Inflation and how it can affect you
What is inflation?
In today's rough economic times, inflation tends to be a word that is heard more often than in the past. While there is little doubt about its effects on our economy its also quite common for many people to not fully understand what happens when inflation occurs, and more importantly inflation's effect on our everyday lives. Hopefully this article will shed some light on what inflation is in a simple, easy to understand way.
To put in simply, inflation happens when money loses its value over time. It is generally caused when prices rise or when supply exceeds demand. This usually occurs during hard economic times when a government produces more money as an attempt to spark more consumer spending. This can cause an increase price of goods and products. When discussing inflation people often refer to CPI or Consumer Price Index which measures changes in retail prices.
Purchasing power of a dollar tends to fluctuate constantly when there is inflation.
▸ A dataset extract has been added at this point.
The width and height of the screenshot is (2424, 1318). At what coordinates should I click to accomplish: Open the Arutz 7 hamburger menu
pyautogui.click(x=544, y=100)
The value of currency is usually measured in terms of purchasing power of real tangible goods that money can buy. When inflation goes up your money's purchasing power goes down and inflation often has damaging effects on an economy. Uncertainty about future inflation can discourage people from investing and saving. High inflation rates can also lead to shortages of goods if consumers begin hoarding out of fear that prices will continue to rise.
In ancient times, inflation originally referred to the oversupply of a nation's currency. Back in the days when gold was still used as money, gold coins were often melted down and mixed with other metals such as silver, copper or lead, and then reissued at the same value. By diluting gold with other metals, the government realized it could increase the amount of coins issued without necessarily needing to increase the amount of gold used to make them. When the cost of each coin is lowered in this way the supply of money increases but it also decreases the value of each coin. As value decreases, consumers need more money to exchange for the same goods and services. As a result, goods and services cost more, and your money is worth less and less.